The Delhi Mental Health Collective: The Resource Hub You Should Know About
Nestled in south Delhi, this peer-led wellness space is quietly becoming the city's most accessible answer to urban stress and anxiety.
Nestled in south Delhi, this peer-led wellness space is quietly becoming the city's most accessible answer to urban stress and anxiety.

If you've found yourself walking through Lodi Garden at 6 a.m., joining the yoga circles at Nehru Park, or trying yet another meditation app in the hope that it might finally stick, you're not alone. Delhi's wellness culture has exploded over the past five years—but for many, the gap between intention and actual mental health support remains stubbornly wide.
Enter the Delhi Mental Health Collective, a non-profit resource centre operating out of a converted heritage bungalow near Khan Market. Open since early 2024, it has quietly become one of the city's most underutilised mental wellness facilities, offering everything from subsidised counselling sessions to structured mindfulness workshops and peer support groups.
"We see about 120 visitors monthly," says the centre's operations coordinator. "Most are surprised we exist. Many assume mental health support in Delhi means expensive private clinics or AIIMS waiting lists." The Collective sits between both worlds: trained counsellors and psychologists staff the space, but fees follow a sliding scale model—individual sessions range from ₹300 to ₹1,200 depending on income. Group mindfulness classes cost ₹150 per session or ₹2,000 for a 12-week course.
The neighbourhood itself matters. Khan Market draws a specific demographic, but the Collective deliberately markets to working professionals from across central and south Delhi—Defence Colony, Greater Kailash, and even commuters from Gurgaon who find the location accessible. Public transport via the nearby Metro station makes it reachable without a car.
Their most popular offering? The "Stress and the City" eight-week mindfulness programme, designed specifically for Delhi's working population. Rather than generic meditation, facilitators focus on breath-work during traffic, managing notification overload, and building resilience in high-pressure jobs. The centre also runs fortnightly peer support circles for stress management—structured but informal spaces where participants share coping strategies without clinical framing.
The Collective pairs particularly well with Delhi's existing wellness infrastructure. Many participants combine their counselling sessions with the morning routines in nearby Lodi Garden or the structured yoga classes available through the centre's partner networks. Some report that the peer support model feels less isolating than traditional one-on-one therapy.
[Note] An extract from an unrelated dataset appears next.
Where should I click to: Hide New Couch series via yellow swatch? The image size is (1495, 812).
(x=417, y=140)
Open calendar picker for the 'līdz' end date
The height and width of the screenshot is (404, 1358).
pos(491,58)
If you're navigating stress in Delhi's relentless pace, it's worth knowing this space exists. It's neither a crisis intervention service (AIIMS emergency remains your resource for acute situations) nor a luxury wellness retreat. It's quietly professional, genuinely accessible, and increasingly busy—which suggests word is finally spreading.
For information, visit their website or call the helpline number available through local wellness networks. Always consult with a qualified mental health professional for personalised guidance.
This article was compiled by AI from the sources linked above and screened before publishing. See our editorial standards.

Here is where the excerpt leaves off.